Adriana F. Chávez De la Peña



Events & Updates!

11/Jul/ 2022

Award-Winning Presentation at Virtual MathPsych 2022! 🏆

I’m thrilled to share that my talk at the 2022 Virtual Mathematical Psychology conference received the People’s Choice Award! This recognition from the mathematical psychology community means a lot to me, especially given this was my first conference presentation as a graduate student.

People's Choice Award Certificate

Research Overview

My presentation, titled “Principal-Component exploration of individual differences in the general-speed component of response times,” explored the structure of individual differences in response times across cognitive tasks.

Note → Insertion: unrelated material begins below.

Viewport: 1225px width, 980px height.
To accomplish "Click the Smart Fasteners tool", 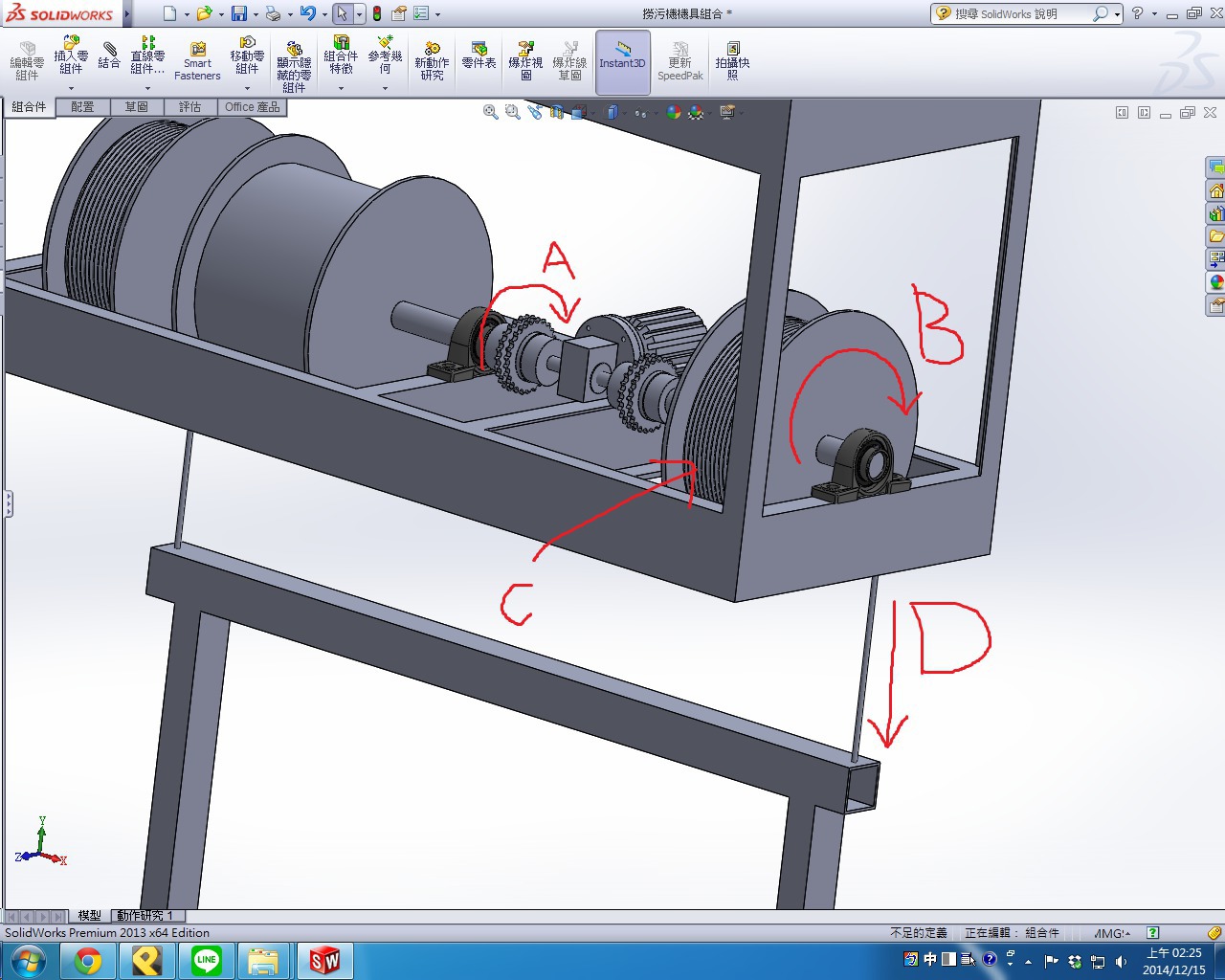I will coord(197,61).
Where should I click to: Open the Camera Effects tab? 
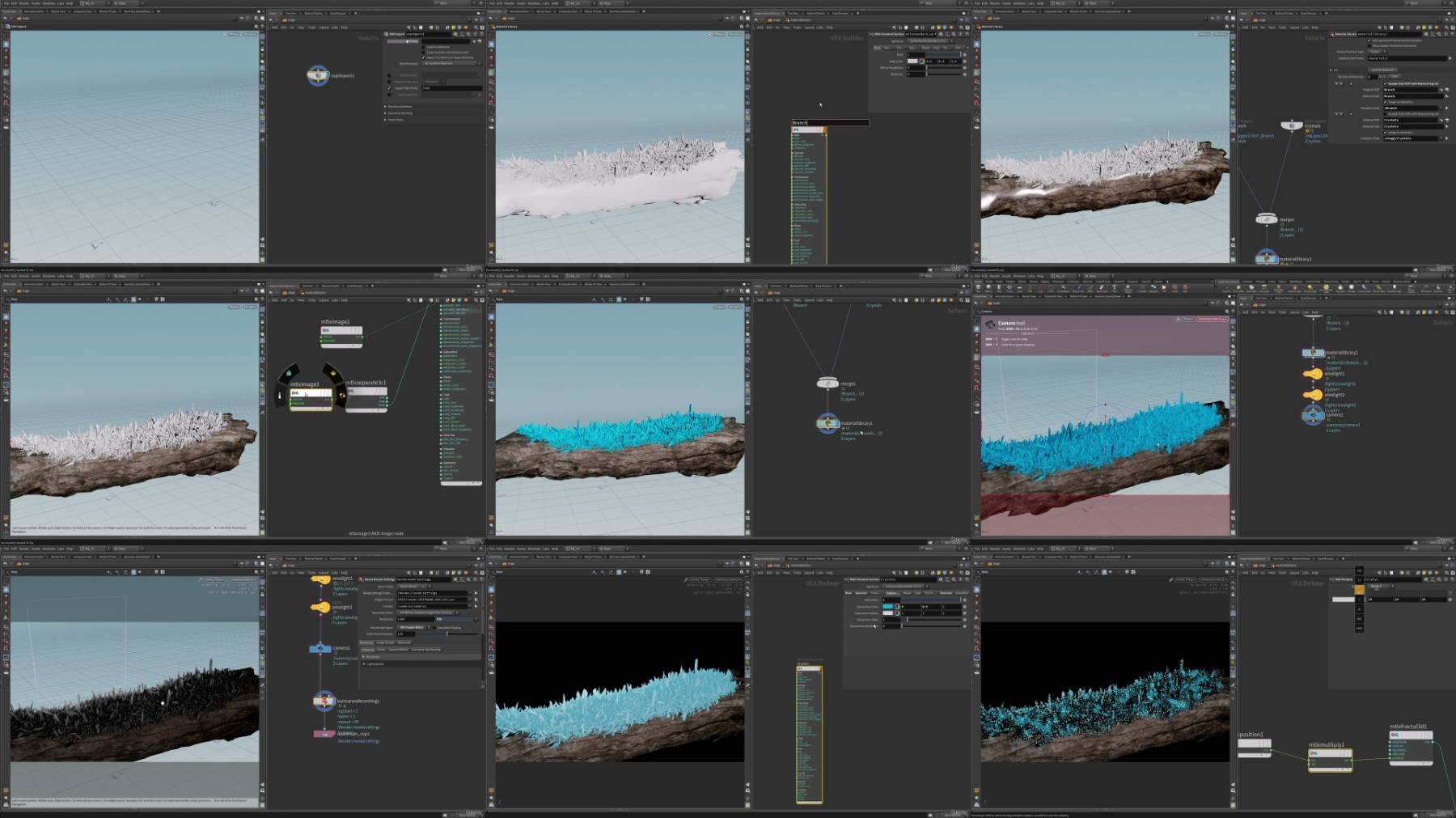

Working with my advisors Jeffrey N. Rouder and Joachim Vandekerckhove, we challenged the traditional interpretation of difference scores in cognitive tasks. While these scores are commonly used to measure specific cognitive processes (like inhibition in the Stroop task), we found that:

  • Difference scores correlate weakly across tasks (often below 0.1)
  • Overall response times show strong correlations (above 0.5)
  • Principal Component Analysis reveals a robust general speed factor
  • This general speed factor is remarkably unidimensional, even compared to human anthropometrics

Watch the Talk

You can watch my presentation here:

Click to see abstract A common method to localize cognitive processes is Donders' subtractive method. For example, to localize inhibition in the Stroop task, performance in a congruent condition is subtracted from that in an incongruent condition. Many cognitive tasks purport to measure inhibition this way. A critical question is whether individual difference scores correlate across these tasks. We find that they do not. Inhibition response time difference scores correlate weakly at best, often below .1 in value. We revisit three large-scale data sets and find that overall task response times do correlate at over .5 in value. This result implies that participants are consistently fast or slow to respond across these tasks. The main source of individual variation is not inhibition, but rather overall or general speed. We explore the dimensionality and structure of general speed across individuals and tasks in extended data sets. With several tasks per set, it is possible to ask whether there is a unified general speed versus several varieties of general speed. A principal component analysis (PCA) revealed a strong first factor in all sets, consistent with a unidimensional, unified construct of general speed. One way of contextualizing these results is to compare them to human anthropometrics. While human bodies are similar in many ways, they seemingly vary on a "size" factor. We analyze a publicly available set of 93 body measurements collected across 6,068 US military personnel. Indeed, a strong first factor of size emerges, but so does a second factor that captures how heavy people are for their height. Perhaps surprisingly, the first-factor solution for general speed is comparable to or even stronger than it is for anthropometrics. Moreover, we were unable to identify a coherent second factor for general speed. We conclude that general speed is likely unidimensional.